■ 指示 A ■
配信ライブについての文章で、配信開始を待つ間に生ライブのような高揚感が沸き起こったのはなぜか。文章中に書かれている理由を1～3文で説明しなさい。
■ 指示 B ■
配信ライブについての文章から、『拾得』でのアコースティックライブのステージに登場した人物をすべて書き出しなさい。
■ 指示 C ■
配信ライブについての文章の続きを、最後の文の後から書き進めなさい。

■ 提示文 ■
▬▬▬▬▬▬▬▬▬▬
さて、これら各機材のセッティングも終わり、準備万端。20時の配信開始を待っていたが、実際のライブのように開演に際しての注意アナウンス、開演ベルも再現される芸の細かさに、生ライブのような高揚感が沸き起こってきた。

2018年3月京都の老舗ライヴハウス、拾得(じっとく)でのライブより。Photo by 田志野

いよいよ配信がスタート。まずは『拾得』でのアコースティックライブからである。ステージには山下達郎、キーボードの難波弘之、ベースの伊藤広規が登場。1曲目は「ターナーの汽罐車」だ。

山下達郎自らが奏でるアコギはローエンドから太くどっしりと安定し、爽やかに浮き立つボーカルをバランスよく支えている。声の質感そのものもハリよく鮮やかなタッチでまとめられ、圧縮音源特有の高域の荒々しさやボトムの薄さが感じられない! ベースのゆったりとした伸びのよさ、エレキピアノ「フェンダー・ローズ」の澄んだアタックと厚みのあるリリースもいい。
▬▬▬▬▬▬▬▬▬▬
■ 提供データ ■

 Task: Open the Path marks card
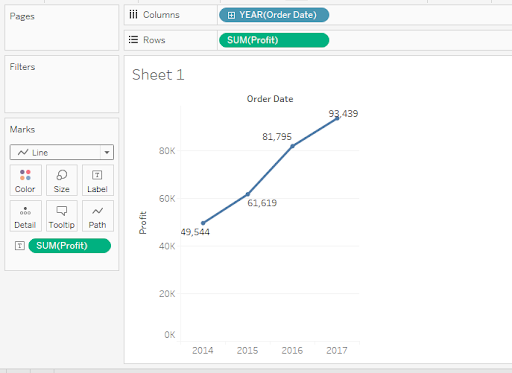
▬▬▬▬▬▬▬▬▬▬
■ 最終解答 A ■
実際のライブと同じように、開演に際しての注意アナウンスや開演ベルまで再現されていたからである。その芸の細かさが、生ライブのような高揚感を生んだ。

■ 最終解答 B ■
山下達郎、難波弘之（キーボード）、伊藤広規（ベース）

■ 最終解答 C ■
そしてライブは「あまく危険な香り」「砂の女」「希望という名の光」と続き、カバー曲である「SINCE I FEEL FOR YOU」「WHAT’S GOING ON」まで一気に駆け抜ける。ボーカルは一貫して分離よく透明感のある描写で、リヴァーブの伸びには豊かな階調感もある。ギターの弦のアタックも倍音の煌めきをナチュラルに捉えていて、想像以上に素晴らしいサウンドに驚かされた。

ちなみに、ここまでのクオリティチェックは基本的に、映像はFMV LIFEBOOK AH-X/D3とHDMI接続した55X9400、サウンドはUSB接続したNu1と試聴室に鎮座するアキュフェーズとB&Wの組み合わせをリファレンス環境としておこなったものだ。高品位な音声で配信されているから、自然とグレードの高いオーディオシステムが欲しくなってしまう。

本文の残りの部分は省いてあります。